ポルトを訪ねる |
2003年10月 |
ドウロ川にはかつてワインを運んだ船・ラ
べーロが停泊していた。我々のバスはそ
の川沿いに止まった。道路の左手には白
い2階建て家があり、屋根の上には鍔広
の帽子に黒いマントを羽織った男の看板。
そして SANDEMAN の文字。
ツアーの一行はそのワイン醸造所に招き
入れられた。両側に沢山のワイン樽が積
み上げられた薄暗い通路を抜けると広い
場所に出る。ここでは地元ポルトワインの
歴史がスクリーンで紹介され、ちゃんと日
本語のナレーションが付いていた。
(サンディマン醸造所のワイン樽)
そして最後には長いテーブルのある部屋に着き、お
待ちかねの試飲となった。ツアーの24人全員が向か
いあって腰掛けスタッフの案内を聞いた。ワインは
Tinto 赤 と Branco 白とが用意されそれぞれ一杯づ
つグラスが回された。
赤はルビーポルト。案の定甘かった。ストレートで飲む
よりはカクテルにして飲む方が向いている。私には白
にしては少し濃くのあるホワイトポルトの方が口にあ
った。しかしこれも飲みなれた14ー15度のワインと
違ってかなり強い。聞けば19度と言う。私は自分用に
この白ワインの方を買った。カウンターではやはり何人
かの人が買い求めた。
私が別に手配していたワインはヴィーニョ・ヴェルデ (Vinho Verde)と言いこのポルトより更に北のブラガで造られる。若いワイン或いは緑のワインと呼ばれる。こちらは9度前後とアルコール度が低く、軽快で爽やかな飲み口だった。少し炭酸も入っていた。
(サン・ディマン醸造所とワインのラベル)

### 利用可能なデータ

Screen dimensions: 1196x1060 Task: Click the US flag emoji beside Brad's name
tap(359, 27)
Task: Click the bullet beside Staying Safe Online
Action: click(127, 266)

### 問題
ポルト訪問記で、筆者が試飲した赤と白のうち白のほうを自分用に買った理由を、記事の記述に基づいて1〜3文で説明してください。

### 解答
赤のルビーポルトは予想どおり甘く、ストレートよりカクテル向きだった。一方、白のホワイトポルトのほうが筆者の口に合ったため、白を買った。